3 動物の所有者又は占有者は、その所有し、又は占有する動物の逸走を防止するために必要な措置を講ずるよう努めなければならない。

4 動物の所有者は、その所有する動物の飼養又は保管の目的等を達する上で支障を及ぼさない範囲で、できる限り、当該動物がその命を終えるまで適切に飼養すること(以下「終生飼養」という。)に努めなければならない。

5 動物の所有者は、その所有する動物がみだりに繁殖して適正に飼養することが困難とならないよう、繁殖に関する適切な措置を講ずるよう努めなければならない。

6 動物の所有者は、その所有する動物が自己の所有に係るものであることを明らかにするための措置として環境大臣が定めるものを講ずるように努めなければならない。

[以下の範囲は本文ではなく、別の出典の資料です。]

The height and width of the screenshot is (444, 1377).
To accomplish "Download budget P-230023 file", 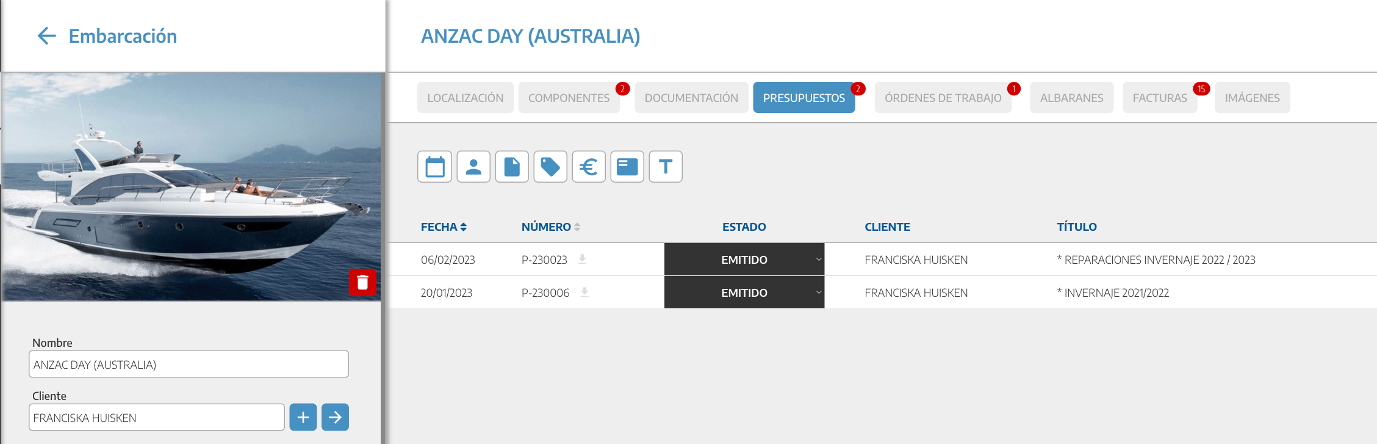I will [x=583, y=260].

7 環境大臣は、関係行政機関の長と協議して、動物の飼養及び保管に関しよるべき基準を定めることができる。

 

飼い主の「6つの責務」

これらをまとめると、動物愛護法で定める飼い主の責務は「健康と安全の保持と迷惑防止」「動物に起因する感染症の知識と予防」「逸走防止」「終生飼養」「繁殖制限」「所有明示」といえます。

 

「努力義務」

これらの条文は「努めなければならない」で終わっています。これはいわゆる「努力義務」で、これを守らなかったからといって処罰を受けるといったものではありません。国が示した規範といってよいでしょう。ただし努力義務の規定であっても、それに反する行為は行政指導の対象になりえるということは覚えておいてください。